[TASK STATEMENT] Turn every line of the listing into a numbered list, leaving out the blank lines.

[PROVIDED DATA]
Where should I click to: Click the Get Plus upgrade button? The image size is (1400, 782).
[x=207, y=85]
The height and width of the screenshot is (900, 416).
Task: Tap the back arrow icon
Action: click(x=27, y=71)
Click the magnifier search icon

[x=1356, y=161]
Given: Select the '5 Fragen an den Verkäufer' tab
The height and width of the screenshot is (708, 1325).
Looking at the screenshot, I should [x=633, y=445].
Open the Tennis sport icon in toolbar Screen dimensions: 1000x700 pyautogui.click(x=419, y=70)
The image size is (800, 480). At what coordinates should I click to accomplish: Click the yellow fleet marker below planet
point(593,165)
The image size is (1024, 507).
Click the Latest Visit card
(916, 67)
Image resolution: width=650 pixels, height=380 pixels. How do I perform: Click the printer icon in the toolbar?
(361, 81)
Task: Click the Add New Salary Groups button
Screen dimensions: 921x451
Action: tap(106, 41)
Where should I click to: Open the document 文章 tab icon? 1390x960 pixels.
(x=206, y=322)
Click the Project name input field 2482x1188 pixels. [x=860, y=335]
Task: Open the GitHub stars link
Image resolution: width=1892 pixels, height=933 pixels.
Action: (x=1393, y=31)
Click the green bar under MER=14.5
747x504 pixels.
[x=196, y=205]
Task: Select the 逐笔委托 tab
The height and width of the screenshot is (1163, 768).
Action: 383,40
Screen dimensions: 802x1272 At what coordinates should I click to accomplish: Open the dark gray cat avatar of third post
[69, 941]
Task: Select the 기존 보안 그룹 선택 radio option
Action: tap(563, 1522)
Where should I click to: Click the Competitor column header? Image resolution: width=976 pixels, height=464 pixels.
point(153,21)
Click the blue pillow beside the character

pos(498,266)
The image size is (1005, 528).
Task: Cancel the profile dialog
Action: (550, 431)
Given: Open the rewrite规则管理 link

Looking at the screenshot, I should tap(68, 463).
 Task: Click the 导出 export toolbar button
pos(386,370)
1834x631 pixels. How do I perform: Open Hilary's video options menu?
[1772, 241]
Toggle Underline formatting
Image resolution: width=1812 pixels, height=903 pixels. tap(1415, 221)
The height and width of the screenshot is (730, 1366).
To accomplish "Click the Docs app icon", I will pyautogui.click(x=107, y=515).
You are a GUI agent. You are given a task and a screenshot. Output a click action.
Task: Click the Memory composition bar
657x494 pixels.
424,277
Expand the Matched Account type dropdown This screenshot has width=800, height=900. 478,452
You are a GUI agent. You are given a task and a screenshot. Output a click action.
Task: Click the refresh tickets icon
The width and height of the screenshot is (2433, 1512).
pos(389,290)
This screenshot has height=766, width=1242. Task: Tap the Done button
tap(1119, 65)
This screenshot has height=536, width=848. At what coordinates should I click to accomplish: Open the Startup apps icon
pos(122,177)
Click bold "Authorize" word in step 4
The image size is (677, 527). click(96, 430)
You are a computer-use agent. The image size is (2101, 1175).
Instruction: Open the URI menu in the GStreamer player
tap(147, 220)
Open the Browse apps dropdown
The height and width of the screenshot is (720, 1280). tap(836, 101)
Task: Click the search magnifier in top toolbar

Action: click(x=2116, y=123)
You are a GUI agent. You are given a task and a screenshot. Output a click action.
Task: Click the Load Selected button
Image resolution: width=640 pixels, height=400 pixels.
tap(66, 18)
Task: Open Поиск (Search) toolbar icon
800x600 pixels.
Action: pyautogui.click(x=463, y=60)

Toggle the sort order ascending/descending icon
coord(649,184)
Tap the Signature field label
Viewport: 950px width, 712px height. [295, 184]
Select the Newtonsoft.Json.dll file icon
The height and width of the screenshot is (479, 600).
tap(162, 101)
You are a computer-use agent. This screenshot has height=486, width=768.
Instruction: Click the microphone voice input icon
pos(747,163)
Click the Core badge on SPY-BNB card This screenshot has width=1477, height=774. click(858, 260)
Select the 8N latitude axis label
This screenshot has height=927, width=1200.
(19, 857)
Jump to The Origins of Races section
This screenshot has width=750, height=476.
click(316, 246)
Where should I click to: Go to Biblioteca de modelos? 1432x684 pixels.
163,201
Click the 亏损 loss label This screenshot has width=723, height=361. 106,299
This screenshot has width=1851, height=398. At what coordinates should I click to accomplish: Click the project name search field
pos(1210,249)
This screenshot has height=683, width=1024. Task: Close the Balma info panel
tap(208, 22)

[ANSWER TO THE EXERCISE]
1. Where should I click to: Click the Get Plus upgrade button? The image size is (1400, 782).
2. [x=207, y=85]
3. The height and width of the screenshot is (900, 416).
4. Task: Tap the back arrow icon
5. Action: click(x=27, y=71)
6. Click the magnifier search icon
7. [x=1356, y=161]
8. Given: Select the '5 Fragen an den Verkäufer' tab
9. The height and width of the screenshot is (708, 1325).
10. Looking at the screenshot, I should [x=633, y=445].
11. Open the Tennis sport icon in toolbar Screen dimensions: 1000x700 pyautogui.click(x=419, y=70)
12. The image size is (800, 480). At what coordinates should I click to accomplish: Click the yellow fleet marker below planet
13. point(593,165)
14. The image size is (1024, 507).
15. Click the Latest Visit card
16. (916, 67)
17. Image resolution: width=650 pixels, height=380 pixels. How do I perform: Click the printer icon in the toolbar?
18. (361, 81)
19. Task: Click the Add New Salary Groups button
20. Screen dimensions: 921x451
21. Action: tap(106, 41)
22. Where should I click to: Open the document 文章 tab icon? 1390x960 pixels.
23. (x=206, y=322)
24. Click the Project name input field 2482x1188 pixels. [x=860, y=335]
25. Task: Open the GitHub stars link
26. Image resolution: width=1892 pixels, height=933 pixels.
27. Action: (x=1393, y=31)
28. Click the green bar under MER=14.5
29. 747x504 pixels.
30. [x=196, y=205]
31. Task: Select the 逐笔委托 tab
32. The height and width of the screenshot is (1163, 768).
33. Action: 383,40
34. Screen dimensions: 802x1272 At what coordinates should I click to accomplish: Open the dark gray cat avatar of third post
35. [69, 941]
36. Task: Select the 기존 보안 그룹 선택 radio option
37. Action: tap(563, 1522)
38. Where should I click to: Click the Competitor column header? Image resolution: width=976 pixels, height=464 pixels.
39. point(153,21)
40. Click the blue pillow beside the character
41. pos(498,266)
42. The image size is (1005, 528).
43. Task: Cancel the profile dialog
44. Action: (550, 431)
45. Given: Open the rewrite规则管理 link
46. Looking at the screenshot, I should tap(68, 463).
47.  Task: Click the 导出 export toolbar button
48. pos(386,370)
49. 1834x631 pixels. How do I perform: Open Hilary's video options menu?
50. [1772, 241]
51. Toggle Underline formatting
52. Image resolution: width=1812 pixels, height=903 pixels. tap(1415, 221)
53. The height and width of the screenshot is (730, 1366).
54. To accomplish "Click the Docs app icon", I will pyautogui.click(x=107, y=515).
55. You are a GUI agent. You are given a task and a screenshot. Output a click action.
56. Task: Click the Memory composition bar
57. 657x494 pixels.
58. 424,277
59. Expand the Matched Account type dropdown This screenshot has width=800, height=900. 478,452
60. You are a GUI agent. You are given a task and a screenshot. Output a click action.
61. Task: Click the refresh tickets icon
62. The width and height of the screenshot is (2433, 1512).
63. pos(389,290)
64. This screenshot has height=766, width=1242. Task: Tap the Done button
65. tap(1119, 65)
66. This screenshot has height=536, width=848. At what coordinates should I click to accomplish: Open the Startup apps icon
67. pos(122,177)
68. Click bold "Authorize" word in step 4
69. The image size is (677, 527). click(96, 430)
70. You are a computer-use agent. The image size is (2101, 1175).
71. Instruction: Open the URI menu in the GStreamer player
72. tap(147, 220)
73. Open the Browse apps dropdown
74. The height and width of the screenshot is (720, 1280). tap(836, 101)
75. Task: Click the search magnifier in top toolbar
76. Action: click(x=2116, y=123)
77. You are a GUI agent. You are given a task and a screenshot. Output a click action.
78. Task: Click the Load Selected button
79. Image resolution: width=640 pixels, height=400 pixels.
80. tap(66, 18)
81. Task: Open Поиск (Search) toolbar icon
82. 800x600 pixels.
83. Action: pyautogui.click(x=463, y=60)
84. Toggle the sort order ascending/descending icon
85. coord(649,184)
86. Tap the Signature field label
87. Viewport: 950px width, 712px height. [295, 184]
88. Select the Newtonsoft.Json.dll file icon
89. The height and width of the screenshot is (479, 600).
90. tap(162, 101)
91. You are a computer-use agent. This screenshot has height=486, width=768.
92. Instruction: Click the microphone voice input icon
93. pos(747,163)
94. Click the Core badge on SPY-BNB card This screenshot has width=1477, height=774. click(858, 260)
95. Select the 8N latitude axis label
96. This screenshot has height=927, width=1200.
97. (19, 857)
98. Jump to The Origins of Races section
99. This screenshot has width=750, height=476.
100. click(316, 246)
101. Where should I click to: Go to Biblioteca de modelos? 1432x684 pixels.
102. 163,201
103. Click the 亏损 loss label This screenshot has width=723, height=361. 106,299
104. This screenshot has width=1851, height=398. At what coordinates should I click to accomplish: Click the project name search field
105. pos(1210,249)
106. This screenshot has height=683, width=1024. Task: Close the Balma info panel
107. tap(208, 22)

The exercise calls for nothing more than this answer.